Another important step for GE Catalyst, GE Aviation’s state-of-the-art turboprop engine with brand-new design, developed in Europe with all-European technology: altitude testing was successfully completed at the Altitude Test Facility of the National Research Council in Canada, where the engine was tested up to 41,000 feet (12,496 meters).
To date, the Catalyst has passed 1,100 hours of testing, with over 850 starts. The engine is arousing great interest for civil applications and, given its technological specifications and brilliant performance, it is vying seriously for the military market (UAV, Trainers and Light Transport), too.
After more than 50 years, the Catalyst is the first turboprop engine to enter the business and general aviation market segment, providing improved performance thanks to GE's proven technologies. It currently boasts 98 patented technologies and it is the first engine in its class to introduce two variable turbine stators with cooled high-pressure blades and parts developed and produced with additive manufacturing (better known as 3D printing) by Avio Aero. Additive production recently started up at the Brindisi plant in Puglia. Over the course of the next few months, all the parts designed in additive will be produced here. The engine boasts a high compression ratio (16:1, the highest in its category).
To date, the Catalyst has passed 1,100 hours of testing, with over 850 starts: it boasts the highest compression ratio its category.
All these advanced technologies allow the Catalyst to provide more power and optimized performance at altitude thanks to a reduced front-section architecture, which significantly reduces the "drag.” Performance is also an important topic: the new cutting-edge technological structure may guarantee a fuel economy with about 15% savings compared to its competitors' average turboprops. This allows for a 10% increase in capacity and more than 2 hours increased flight time compared to a ‘typical’ UAV mission.
"The Catalyst engine stands out from other turboprops on the market due to the different and important characteristics that make it unique: the FADEC system (Full Authority Digital Engine and Propeller Control) makes it easier to integrate the engine with the aircraft and allows Real Time Health Monitoring together with the optimization of maintenance intervals" declared Paolo Salvetti, Military Sales Director & Product Growth Leader of Avio Aero. "It has a high compression ratio. The compressor has a variable geometry; furthermore, it is possible to increase the power of the engine by around 200 HP without hardware modifications.”

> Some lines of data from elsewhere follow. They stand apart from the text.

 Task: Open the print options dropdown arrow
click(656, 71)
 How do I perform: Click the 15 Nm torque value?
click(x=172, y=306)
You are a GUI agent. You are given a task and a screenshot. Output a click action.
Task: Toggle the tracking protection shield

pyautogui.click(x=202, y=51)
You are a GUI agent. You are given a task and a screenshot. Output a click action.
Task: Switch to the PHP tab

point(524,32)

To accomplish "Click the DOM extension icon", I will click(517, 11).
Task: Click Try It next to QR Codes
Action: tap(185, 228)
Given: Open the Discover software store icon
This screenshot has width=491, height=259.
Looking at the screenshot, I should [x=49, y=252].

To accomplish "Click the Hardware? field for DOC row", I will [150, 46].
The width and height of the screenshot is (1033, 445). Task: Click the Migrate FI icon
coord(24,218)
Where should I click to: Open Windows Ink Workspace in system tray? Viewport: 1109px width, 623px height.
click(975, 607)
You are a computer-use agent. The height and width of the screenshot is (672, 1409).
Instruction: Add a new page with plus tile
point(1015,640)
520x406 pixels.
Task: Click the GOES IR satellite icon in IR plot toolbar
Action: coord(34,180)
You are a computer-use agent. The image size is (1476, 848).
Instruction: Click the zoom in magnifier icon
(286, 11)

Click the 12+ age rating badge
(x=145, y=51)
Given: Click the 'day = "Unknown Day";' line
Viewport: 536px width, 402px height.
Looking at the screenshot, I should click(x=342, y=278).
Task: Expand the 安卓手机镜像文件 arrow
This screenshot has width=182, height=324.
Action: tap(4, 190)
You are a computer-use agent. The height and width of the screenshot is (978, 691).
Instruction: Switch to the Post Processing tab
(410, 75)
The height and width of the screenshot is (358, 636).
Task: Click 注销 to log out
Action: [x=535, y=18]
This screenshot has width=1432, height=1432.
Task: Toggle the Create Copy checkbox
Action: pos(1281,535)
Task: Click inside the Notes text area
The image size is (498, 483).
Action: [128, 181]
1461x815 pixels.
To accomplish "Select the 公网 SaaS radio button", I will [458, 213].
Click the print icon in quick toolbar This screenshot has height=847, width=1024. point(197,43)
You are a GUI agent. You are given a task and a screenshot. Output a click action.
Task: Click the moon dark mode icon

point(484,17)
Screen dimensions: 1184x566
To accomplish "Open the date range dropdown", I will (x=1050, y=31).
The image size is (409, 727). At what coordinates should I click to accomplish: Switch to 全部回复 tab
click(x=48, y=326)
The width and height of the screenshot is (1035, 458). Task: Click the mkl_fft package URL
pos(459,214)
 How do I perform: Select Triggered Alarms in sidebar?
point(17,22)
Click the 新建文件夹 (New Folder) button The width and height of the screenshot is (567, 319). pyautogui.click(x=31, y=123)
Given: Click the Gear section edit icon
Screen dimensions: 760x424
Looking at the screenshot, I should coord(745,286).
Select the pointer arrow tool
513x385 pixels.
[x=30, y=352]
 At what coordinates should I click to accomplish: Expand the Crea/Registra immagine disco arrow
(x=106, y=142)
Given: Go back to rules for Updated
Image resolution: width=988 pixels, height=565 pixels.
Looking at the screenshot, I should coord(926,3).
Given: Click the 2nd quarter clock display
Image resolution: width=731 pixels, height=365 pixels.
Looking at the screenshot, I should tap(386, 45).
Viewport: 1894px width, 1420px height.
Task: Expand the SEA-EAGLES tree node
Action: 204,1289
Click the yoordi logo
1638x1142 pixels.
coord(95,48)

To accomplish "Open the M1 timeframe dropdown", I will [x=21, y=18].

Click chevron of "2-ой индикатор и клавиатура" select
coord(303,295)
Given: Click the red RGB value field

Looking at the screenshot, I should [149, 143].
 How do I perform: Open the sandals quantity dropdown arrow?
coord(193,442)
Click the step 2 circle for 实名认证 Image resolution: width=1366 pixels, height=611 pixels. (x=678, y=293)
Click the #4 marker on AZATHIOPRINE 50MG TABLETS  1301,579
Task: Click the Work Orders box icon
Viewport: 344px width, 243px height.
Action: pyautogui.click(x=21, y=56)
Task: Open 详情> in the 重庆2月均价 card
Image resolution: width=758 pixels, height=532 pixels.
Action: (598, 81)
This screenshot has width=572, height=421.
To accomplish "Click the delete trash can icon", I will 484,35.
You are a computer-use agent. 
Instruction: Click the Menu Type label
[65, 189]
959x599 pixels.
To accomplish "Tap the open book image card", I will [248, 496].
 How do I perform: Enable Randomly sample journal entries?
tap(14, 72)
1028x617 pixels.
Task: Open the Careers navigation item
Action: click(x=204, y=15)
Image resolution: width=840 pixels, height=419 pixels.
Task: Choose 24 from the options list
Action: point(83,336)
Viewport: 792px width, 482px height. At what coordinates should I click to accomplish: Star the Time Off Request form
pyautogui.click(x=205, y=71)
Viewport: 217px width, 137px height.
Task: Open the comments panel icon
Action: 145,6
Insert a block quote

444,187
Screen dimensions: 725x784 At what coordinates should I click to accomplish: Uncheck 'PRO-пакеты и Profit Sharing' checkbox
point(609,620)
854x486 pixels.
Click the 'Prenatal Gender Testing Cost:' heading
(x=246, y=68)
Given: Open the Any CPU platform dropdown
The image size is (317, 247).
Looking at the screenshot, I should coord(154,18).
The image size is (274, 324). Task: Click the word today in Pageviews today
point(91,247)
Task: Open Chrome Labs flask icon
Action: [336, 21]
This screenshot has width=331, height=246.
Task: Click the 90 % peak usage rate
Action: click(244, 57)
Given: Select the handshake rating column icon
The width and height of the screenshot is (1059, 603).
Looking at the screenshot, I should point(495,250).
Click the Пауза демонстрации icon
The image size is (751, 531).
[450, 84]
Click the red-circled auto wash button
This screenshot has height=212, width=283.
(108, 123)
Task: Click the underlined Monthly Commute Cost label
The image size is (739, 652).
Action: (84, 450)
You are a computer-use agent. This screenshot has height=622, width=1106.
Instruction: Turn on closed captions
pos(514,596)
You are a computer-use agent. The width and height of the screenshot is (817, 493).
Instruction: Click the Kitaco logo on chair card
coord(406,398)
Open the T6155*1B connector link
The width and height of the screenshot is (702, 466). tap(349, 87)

The other distinctive aspect of GE Aviation's new military turboprop is its “European credentials”. In fact, not only was the engine designed entirely in Europe, but it will also be produced there; eight countries will be involved in its production, including Italy, all of which will benefit from its industrial return.
The 12 gold star flag, livery of the Catalyst engine, in addition to enabling the benefits of European independence and technological growth, and therefore of volumes within continental industries, offers another very important competitive advantage: export is not subject to the ITAR (International Traffic in Arms Regulations). The military version of the Catalyst will only be subject to the Italian or Czech export regime.
Its debut, the first official flight, is expected by the end of this year and, of course, will take off from a runway located on the same continent where it was envisioned.
Cover image is courtesy of Textron Aviation.